Thursday, November 19, 2009

Coach lets it fly

BY WILL BLYTHE - Correspondent
The Raleigh News & Observer
http://www.newsobserver.com/
8 November 2009

Coaches' memoirs are usually a sorry lot, rife with the sorts of nostrums and treacle and pithy life lessons one endures in the campaign biographies of politicians and the masterworks of celebrities.

The problem is that as autobiographers, coaches tend to play it safe. To put their propriety into basketball terms, they get a lead and resort to the sort of stall ball once famous in these parts. Piety prevails. Homilies are spun. Backsides are kissed. The chair-thrower, the jacket-stomper, the profanity-spewer are nowhere in sight.

The modern coach represents himself as a leader in the vein of General Electric's Jack Welch or Berkshire-Hathaway's Warren Buffett, successful memoirists themselves. His vast knowledge of human nature and mastery of motivational tactics simply can't be confined to a gym. His book is marketed to white-collar Joes who are supposed to apply the wisdom of a genius in help-side defense to the game of corporate ascent. To that, this reader says: as an experiment, try stomping on your jacket at work one day or cursing your boss as if he were a ref, and see how many office "victories" you win.

The first thing, therefore, that needs to be said about North Carolina basketball coach Roy Williams' memoir "Hard Work" is that it isn't like that. Yes, there is some coach-speak in it but rather than a portrait as manicured as Rick Pitino's shiny little nails, readers actually - refreshingly - get a close look at a man unwilling or unable to groom his image, a fellow perhaps unashamed of who he really is. Which is to say a "plodder," as Williams puts it, from the North Carolina mountains who grew up poor in a broken family headed by his adored mother, Lallage. He was a feisty but mediocre athlete (and not much of a square dancer, either) who knew early he was destined to be a coach.

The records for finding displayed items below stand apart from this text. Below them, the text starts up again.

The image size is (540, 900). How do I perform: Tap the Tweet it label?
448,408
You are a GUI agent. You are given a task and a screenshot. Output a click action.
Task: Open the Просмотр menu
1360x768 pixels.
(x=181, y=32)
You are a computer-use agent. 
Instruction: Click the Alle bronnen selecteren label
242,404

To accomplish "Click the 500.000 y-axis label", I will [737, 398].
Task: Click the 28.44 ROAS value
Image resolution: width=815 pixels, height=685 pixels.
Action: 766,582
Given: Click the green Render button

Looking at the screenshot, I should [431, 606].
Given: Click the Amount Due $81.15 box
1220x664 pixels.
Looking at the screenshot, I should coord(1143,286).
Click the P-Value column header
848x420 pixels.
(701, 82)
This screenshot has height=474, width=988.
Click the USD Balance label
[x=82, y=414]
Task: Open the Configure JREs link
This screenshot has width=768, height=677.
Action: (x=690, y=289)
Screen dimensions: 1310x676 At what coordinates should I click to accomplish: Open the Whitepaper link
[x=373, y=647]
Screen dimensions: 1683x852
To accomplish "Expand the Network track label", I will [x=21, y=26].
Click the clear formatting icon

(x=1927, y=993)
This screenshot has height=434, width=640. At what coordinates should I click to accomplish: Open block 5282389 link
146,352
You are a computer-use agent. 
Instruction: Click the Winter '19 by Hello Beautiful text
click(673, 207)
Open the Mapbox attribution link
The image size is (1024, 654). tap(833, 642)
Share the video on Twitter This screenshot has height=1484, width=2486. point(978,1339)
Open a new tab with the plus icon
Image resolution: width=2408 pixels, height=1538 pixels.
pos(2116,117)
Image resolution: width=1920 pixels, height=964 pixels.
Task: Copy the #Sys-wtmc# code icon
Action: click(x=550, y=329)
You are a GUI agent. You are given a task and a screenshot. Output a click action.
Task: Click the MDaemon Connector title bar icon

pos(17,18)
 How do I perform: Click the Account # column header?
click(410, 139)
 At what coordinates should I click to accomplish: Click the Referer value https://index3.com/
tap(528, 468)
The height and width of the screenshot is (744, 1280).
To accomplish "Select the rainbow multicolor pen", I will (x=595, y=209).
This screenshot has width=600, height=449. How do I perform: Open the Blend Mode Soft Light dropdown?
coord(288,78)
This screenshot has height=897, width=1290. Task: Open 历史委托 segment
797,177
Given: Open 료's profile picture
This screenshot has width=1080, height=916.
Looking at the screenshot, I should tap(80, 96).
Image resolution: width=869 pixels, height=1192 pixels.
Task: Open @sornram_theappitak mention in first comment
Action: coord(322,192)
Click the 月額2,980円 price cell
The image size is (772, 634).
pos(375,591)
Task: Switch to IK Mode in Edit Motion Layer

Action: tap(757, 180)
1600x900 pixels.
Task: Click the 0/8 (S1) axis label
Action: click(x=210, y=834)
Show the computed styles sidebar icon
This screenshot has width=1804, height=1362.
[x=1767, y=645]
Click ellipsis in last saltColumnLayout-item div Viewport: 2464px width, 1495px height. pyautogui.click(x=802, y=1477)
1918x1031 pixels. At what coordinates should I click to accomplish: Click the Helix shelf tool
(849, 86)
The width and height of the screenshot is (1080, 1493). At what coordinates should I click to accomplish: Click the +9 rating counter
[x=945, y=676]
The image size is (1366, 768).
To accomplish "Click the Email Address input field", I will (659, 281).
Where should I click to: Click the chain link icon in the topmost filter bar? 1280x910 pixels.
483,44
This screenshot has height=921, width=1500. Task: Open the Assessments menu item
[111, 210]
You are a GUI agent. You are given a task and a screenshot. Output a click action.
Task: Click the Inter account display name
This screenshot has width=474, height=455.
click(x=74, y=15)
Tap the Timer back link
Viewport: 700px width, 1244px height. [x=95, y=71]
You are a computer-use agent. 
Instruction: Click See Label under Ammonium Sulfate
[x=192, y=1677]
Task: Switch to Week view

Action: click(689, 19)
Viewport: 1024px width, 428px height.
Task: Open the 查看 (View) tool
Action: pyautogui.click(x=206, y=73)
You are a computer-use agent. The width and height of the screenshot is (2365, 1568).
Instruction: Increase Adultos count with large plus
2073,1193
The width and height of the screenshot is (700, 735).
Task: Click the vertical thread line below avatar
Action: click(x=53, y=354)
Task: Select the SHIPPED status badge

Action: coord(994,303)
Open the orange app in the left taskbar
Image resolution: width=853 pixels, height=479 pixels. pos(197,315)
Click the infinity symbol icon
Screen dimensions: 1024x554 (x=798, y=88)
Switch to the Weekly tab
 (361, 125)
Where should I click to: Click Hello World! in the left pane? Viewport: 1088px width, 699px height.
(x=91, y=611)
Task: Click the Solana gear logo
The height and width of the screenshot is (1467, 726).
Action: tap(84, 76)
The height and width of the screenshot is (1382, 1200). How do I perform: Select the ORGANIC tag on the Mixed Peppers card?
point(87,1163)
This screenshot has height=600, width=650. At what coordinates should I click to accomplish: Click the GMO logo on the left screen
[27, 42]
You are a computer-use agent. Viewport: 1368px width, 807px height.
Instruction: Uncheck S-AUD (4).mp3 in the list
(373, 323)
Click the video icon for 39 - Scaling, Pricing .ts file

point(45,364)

The book's structure feels a little gerrymandered, and is not so much a fast march toward an inevitable ending as an afternoon spent driving around town doing errands, a common deficiency of narratives built of taped conversations and hastily wrapped in the face of terrifying deadlines. But Tim Crothers, Williams' co-writer, has done an excellent job of eliciting new material from the coach and embodying these revelations in a salty Carolinian voice, equal parts swagger and humility. This is no small accomplishment.

We already knew that Roy Williams didn't particularly care for his father Babe's roaming ways, but until this book, we had no idea that as a 14-year-old, the future coach pulled his dad off his mother during a fight, knocked him to the floor and thrust a bottle under his chin. He told his father: "Get out of here or I'll bust this over your head. I'll kill you." When decades later, a wary reconciliation occurs between father and son, it is far more impressive, given the violence here.

We knew that Williams could on occasion be a little ornery, but we had no idea about how ornery. Home to Asheville from college, he found himself stuck in the passing lane behind a slow car. Eventually, he pulled up alongside to see a woman driving and a man asleep in the passenger seat. He yelled, "Lady, either drive faster or pull that old piece of [expletive] ...." The passenger woke up and Williams saw that it was his Uncle Gordon. The driver was his Aunt Bertha.

We knew he was competitive, but we didn't realize that he'd actually race his assistant coach, Steve Robinson, to see who could put their keys in the office door lock first. "Gotcha!" Williams, triumphant, said. Robinson didn't even know they were competing. "It's always a competition," Williams told him.

And of course, if we follow this sort of thing, we knew that Williams, then coaching at Kansas, went nose-to-nose with Duke coach Mike Krzyzewski in 2000 during the second round of the NCAA tournament. "I'll tell you what you can do," he told Krzyzewski, before telling him a lot of other things you can't print in a newspaper.

After the UNC team that would eventually win the NCAA championship in 2005 unexpectedly lost its season opener to Santa Clara, Williams forbade the Tar Heels from hitting the beaches of Maui. We knew he was mad, but we didn't know quite how mad. "They had made me mad and so I was going to make them mad. I was going to get even," he writes. "I was going to run them until half the team puked. I was vicious and they responded."

I was vicious and they responded!

This coaching lore may not be the most corporate of mantras, but Roy Williams seems like the kind of guy who'd rather hit the boards than the boardrooms. "Hard Work" is a successful coach's memoir not because it provides a blueprint for success but because it reveals the humiliations and insecurities that have stoked Williams' competitive fire and made him a basketball coach. May he always feel free to sling that jacket.

Will Blythe's memoir, "To Hate Like This Is to Be Happy Forever," examines the UNC-Duke basketball rivalry from a Carolina fan's perspective.

Roy Williams will sign copies of his book "Hard Work: My Life On and Off the Court" at 7:30 p.m. Tuesday at Quail Ridge Books & Music in Raleigh, and 7:30 p.m. Friday at The Regulator Bookshop in Durham. Tickets for the signing lines will be issued with the purchase of each book.